» Exercise
Give an exact copy of the line that has "How do I perform: Click the red" and of every line below it, through the last, with nothing else.

[Stored items]
============

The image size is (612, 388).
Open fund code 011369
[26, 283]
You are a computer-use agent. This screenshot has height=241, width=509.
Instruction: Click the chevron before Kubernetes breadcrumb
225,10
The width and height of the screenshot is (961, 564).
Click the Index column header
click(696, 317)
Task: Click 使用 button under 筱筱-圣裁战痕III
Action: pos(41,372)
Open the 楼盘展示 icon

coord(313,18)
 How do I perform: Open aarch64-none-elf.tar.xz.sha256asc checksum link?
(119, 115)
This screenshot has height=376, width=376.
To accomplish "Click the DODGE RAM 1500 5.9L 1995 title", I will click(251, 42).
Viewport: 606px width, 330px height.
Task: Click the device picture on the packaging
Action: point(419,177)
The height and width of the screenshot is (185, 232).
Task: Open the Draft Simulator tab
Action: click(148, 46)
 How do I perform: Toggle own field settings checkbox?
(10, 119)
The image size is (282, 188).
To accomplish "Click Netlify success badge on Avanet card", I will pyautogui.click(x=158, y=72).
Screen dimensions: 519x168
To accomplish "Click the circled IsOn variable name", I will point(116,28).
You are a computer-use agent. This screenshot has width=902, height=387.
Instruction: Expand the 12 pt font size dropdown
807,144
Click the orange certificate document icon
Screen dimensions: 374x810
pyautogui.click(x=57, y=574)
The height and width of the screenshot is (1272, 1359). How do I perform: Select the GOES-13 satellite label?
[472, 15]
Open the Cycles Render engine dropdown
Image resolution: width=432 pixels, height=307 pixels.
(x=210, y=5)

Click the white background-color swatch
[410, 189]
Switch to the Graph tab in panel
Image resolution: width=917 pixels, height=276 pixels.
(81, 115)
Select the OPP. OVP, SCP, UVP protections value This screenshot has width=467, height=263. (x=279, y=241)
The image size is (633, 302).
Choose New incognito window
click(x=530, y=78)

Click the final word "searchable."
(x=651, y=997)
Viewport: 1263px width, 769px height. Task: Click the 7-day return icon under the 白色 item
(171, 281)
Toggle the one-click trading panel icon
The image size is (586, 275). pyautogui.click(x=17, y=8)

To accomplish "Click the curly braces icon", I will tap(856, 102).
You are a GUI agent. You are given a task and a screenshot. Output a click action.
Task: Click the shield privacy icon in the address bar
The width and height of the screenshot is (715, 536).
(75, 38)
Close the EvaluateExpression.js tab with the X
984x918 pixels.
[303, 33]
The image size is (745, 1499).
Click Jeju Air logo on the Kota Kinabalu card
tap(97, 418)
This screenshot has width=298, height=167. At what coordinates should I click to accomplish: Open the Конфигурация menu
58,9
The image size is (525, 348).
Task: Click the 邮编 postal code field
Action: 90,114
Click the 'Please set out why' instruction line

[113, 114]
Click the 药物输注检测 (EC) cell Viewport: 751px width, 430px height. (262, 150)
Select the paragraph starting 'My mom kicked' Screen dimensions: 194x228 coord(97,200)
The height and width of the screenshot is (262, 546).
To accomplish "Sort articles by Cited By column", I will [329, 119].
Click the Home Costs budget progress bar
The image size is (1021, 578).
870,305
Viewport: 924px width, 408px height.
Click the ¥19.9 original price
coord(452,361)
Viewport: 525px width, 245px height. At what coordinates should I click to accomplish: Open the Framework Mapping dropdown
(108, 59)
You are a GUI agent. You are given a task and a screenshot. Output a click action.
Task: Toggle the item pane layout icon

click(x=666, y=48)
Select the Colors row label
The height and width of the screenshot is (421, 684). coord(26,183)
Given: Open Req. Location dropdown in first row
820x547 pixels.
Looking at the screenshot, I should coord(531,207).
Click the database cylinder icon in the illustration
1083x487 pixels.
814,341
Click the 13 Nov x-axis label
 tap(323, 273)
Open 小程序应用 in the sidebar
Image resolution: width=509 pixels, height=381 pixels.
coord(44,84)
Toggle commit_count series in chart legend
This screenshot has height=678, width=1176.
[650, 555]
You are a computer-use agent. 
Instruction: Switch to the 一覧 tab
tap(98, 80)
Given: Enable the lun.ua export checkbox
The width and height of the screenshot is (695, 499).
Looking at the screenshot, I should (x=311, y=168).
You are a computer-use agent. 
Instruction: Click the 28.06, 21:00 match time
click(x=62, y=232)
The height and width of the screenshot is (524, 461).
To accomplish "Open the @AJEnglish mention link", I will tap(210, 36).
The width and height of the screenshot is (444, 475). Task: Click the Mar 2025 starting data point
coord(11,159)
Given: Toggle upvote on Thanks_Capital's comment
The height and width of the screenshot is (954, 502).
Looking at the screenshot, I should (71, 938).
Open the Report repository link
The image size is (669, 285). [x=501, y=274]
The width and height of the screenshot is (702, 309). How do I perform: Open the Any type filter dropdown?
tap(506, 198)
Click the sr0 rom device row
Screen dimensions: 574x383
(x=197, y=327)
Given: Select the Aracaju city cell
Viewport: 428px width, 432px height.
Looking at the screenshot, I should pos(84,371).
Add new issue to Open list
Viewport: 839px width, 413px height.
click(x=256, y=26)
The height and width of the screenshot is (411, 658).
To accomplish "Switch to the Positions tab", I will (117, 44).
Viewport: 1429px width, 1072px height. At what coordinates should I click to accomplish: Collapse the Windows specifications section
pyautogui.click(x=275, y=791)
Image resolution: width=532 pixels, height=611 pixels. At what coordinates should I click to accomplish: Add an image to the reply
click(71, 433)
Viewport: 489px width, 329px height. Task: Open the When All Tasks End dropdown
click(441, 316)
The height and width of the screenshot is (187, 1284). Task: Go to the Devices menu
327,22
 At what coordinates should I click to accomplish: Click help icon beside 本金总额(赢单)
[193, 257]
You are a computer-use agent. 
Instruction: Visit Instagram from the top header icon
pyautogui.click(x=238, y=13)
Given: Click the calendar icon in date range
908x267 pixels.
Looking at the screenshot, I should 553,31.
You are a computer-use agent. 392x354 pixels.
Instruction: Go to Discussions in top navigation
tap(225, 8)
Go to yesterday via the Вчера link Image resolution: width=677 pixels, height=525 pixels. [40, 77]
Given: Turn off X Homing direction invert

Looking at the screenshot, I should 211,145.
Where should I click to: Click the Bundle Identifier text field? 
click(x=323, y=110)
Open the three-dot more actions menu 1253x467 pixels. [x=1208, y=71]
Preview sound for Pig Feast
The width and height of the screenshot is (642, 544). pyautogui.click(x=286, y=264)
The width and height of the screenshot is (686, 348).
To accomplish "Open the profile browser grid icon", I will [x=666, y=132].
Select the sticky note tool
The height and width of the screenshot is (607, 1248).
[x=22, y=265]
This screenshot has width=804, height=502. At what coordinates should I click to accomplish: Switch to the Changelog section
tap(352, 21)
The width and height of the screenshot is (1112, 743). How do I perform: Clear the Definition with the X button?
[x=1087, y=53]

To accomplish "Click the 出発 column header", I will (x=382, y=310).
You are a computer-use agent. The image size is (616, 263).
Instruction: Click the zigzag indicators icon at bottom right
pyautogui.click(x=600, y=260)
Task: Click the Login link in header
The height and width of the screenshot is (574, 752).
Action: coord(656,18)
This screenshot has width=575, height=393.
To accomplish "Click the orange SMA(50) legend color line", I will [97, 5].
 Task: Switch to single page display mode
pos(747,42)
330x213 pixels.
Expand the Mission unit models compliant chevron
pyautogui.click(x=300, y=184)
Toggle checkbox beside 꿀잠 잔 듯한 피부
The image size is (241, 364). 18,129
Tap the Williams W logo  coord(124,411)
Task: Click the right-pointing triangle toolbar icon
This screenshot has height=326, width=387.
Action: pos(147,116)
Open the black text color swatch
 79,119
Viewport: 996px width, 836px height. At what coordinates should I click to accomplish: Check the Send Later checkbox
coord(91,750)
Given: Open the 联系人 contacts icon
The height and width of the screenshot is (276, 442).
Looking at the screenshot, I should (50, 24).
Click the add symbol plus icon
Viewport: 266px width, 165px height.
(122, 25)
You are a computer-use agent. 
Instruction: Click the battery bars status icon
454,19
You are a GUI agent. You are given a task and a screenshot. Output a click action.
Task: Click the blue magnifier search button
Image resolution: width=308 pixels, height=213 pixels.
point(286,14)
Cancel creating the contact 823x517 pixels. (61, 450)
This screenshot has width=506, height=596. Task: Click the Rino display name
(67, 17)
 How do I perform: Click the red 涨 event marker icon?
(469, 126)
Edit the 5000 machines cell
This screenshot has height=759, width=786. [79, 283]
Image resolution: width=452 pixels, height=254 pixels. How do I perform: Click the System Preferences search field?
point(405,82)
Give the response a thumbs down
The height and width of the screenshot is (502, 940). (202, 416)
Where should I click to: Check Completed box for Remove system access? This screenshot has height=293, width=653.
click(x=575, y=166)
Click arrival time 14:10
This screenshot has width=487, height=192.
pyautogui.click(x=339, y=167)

============

» Solution for this task
 How do I perform: Click the red 涨 event marker icon?
(469, 126)
Edit the 5000 machines cell
This screenshot has height=759, width=786. [79, 283]
Image resolution: width=452 pixels, height=254 pixels. How do I perform: Click the System Preferences search field?
point(405,82)
Give the response a thumbs down
The height and width of the screenshot is (502, 940). (202, 416)
Where should I click to: Check Completed box for Remove system access? This screenshot has height=293, width=653.
click(x=575, y=166)
Click arrival time 14:10
This screenshot has width=487, height=192.
pyautogui.click(x=339, y=167)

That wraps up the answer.